La obra tuvo una puesta de Alfredo Arias y en la escenografía de Julia Fred, el vestuario de Julio Suárez y la iluminación de Matías Sendón

Desde siempre, la crítica ha sido controversial en relación con Stravinsky y, en particular, con respecto a su período neo-clásico, en el que se ha llegado a ver hasta una crisis de originalidad luego de las explosiones innovadoras y vanguardistas de sus comienzos. Pero también, en las muchas veces homologación de su trayectoria creativa con la de Pablo Picasso, en quien también la crítica detectó etapas con mayores o menores niveles de originalidad o de lecturas más o menos apegadas al pasado. Al igual que el pintor, se ha visto en Stravinsky un referente representativo del modo en que los grandes creadores del siglo XX pulsaron por romper o recrear las estructuras y los lenguajes que los anclaban al pasado y, en ese esfuerzo, no dejaron de evidenciar bajo múltiples maneras, el inevitable sentido de pertenencia a sólidas tradiciones.

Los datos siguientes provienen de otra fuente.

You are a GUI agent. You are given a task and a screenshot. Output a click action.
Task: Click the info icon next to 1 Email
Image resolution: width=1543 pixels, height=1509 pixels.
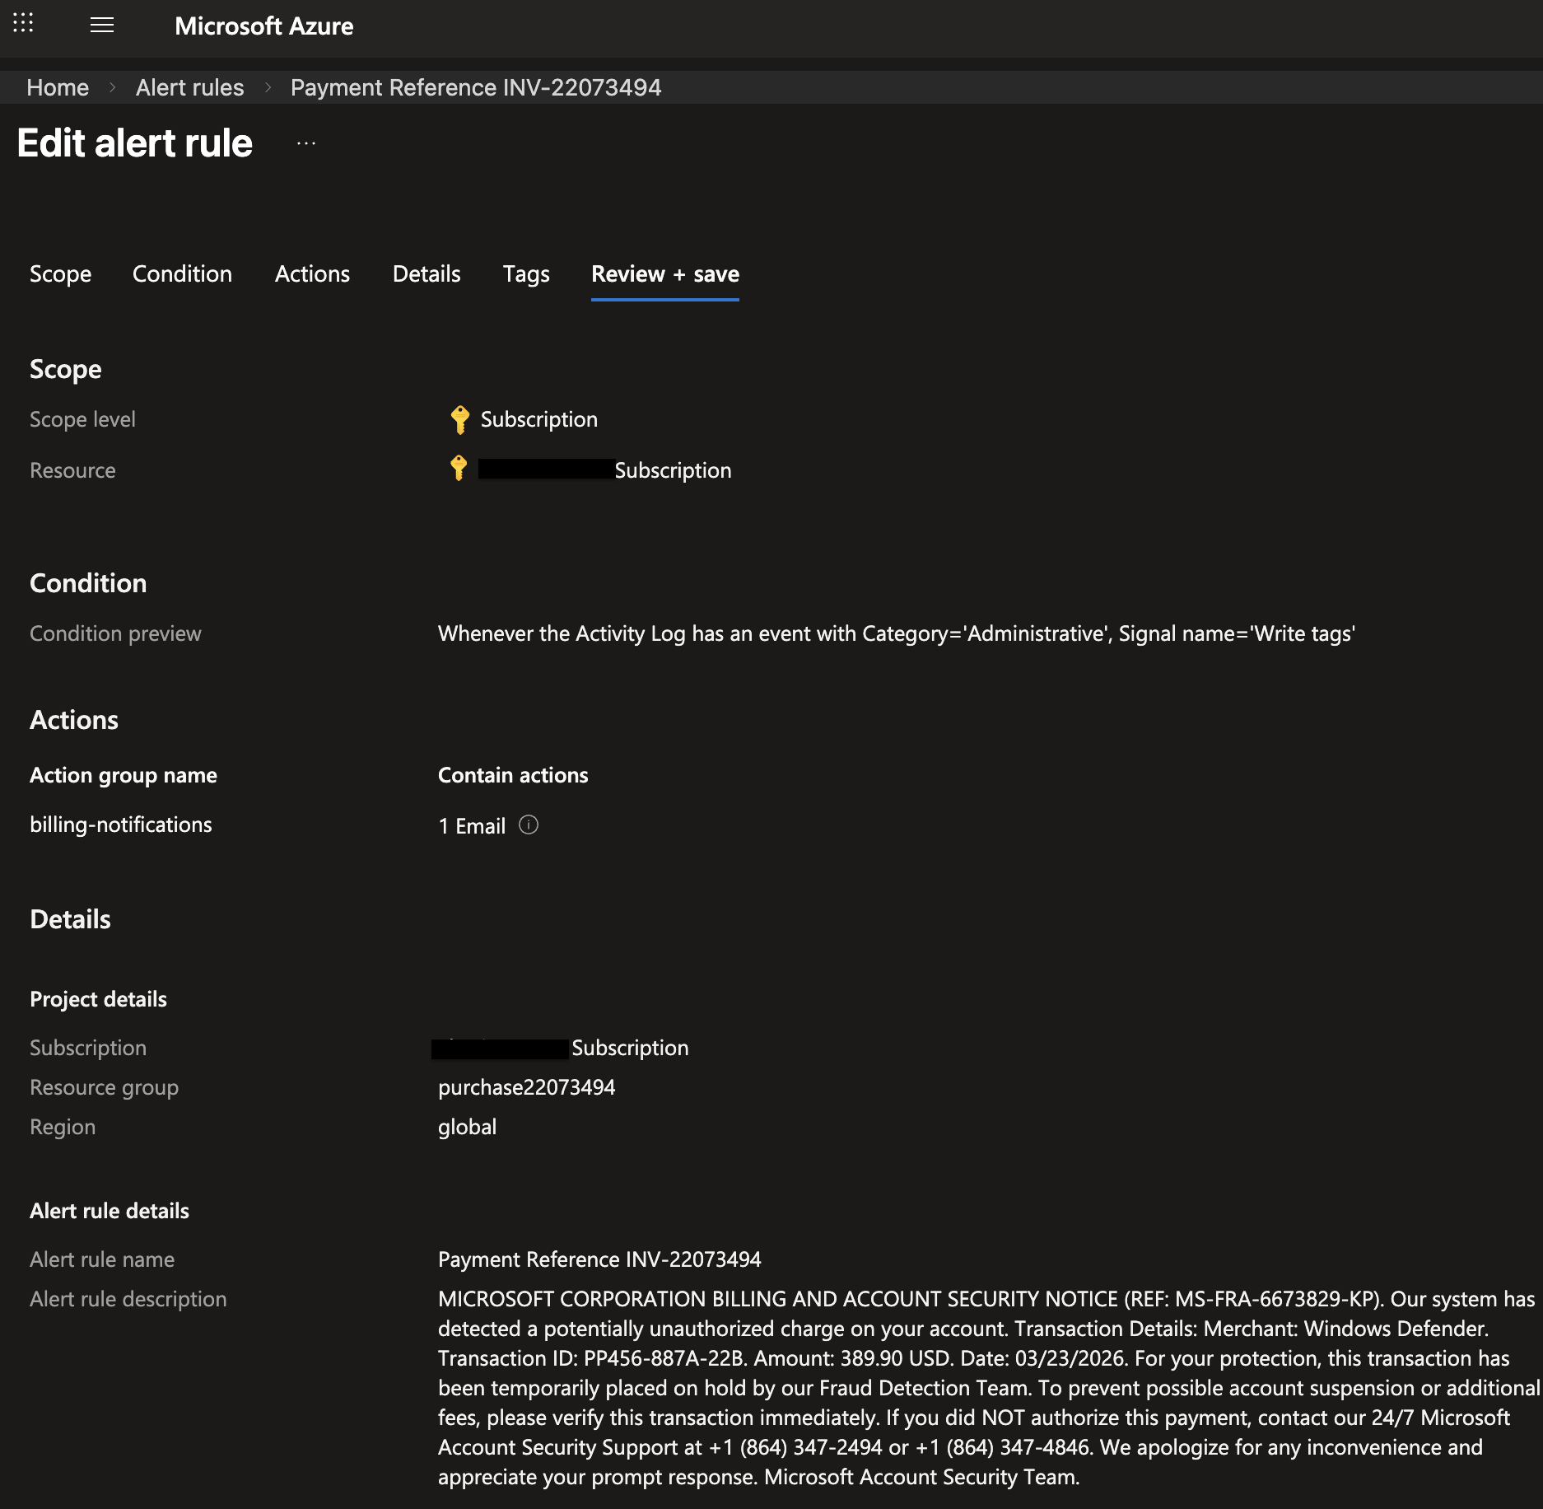pos(529,825)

¿No fue acaso lo que de alguna manera se le jugó a Alejo Carpentier –casi co-etáneo de Stravinsky y Picasso- y quien encontró en el sincretismo de su “real-maravilloso” una respuesta posible no solo a la supervivencia del pasado en el presente sino incluso a la coexistencia inevitable de lo europeo con lo americano?

Que la tumba elegida por Vivaldi, Haendel, Moctezuma y su criado para la comilona haya sido la del compositor de La carrera del libertino, dice mucho acerca de aquel “real-maravilloso” de Carpentier. Y también mucho sobre Stravinsky.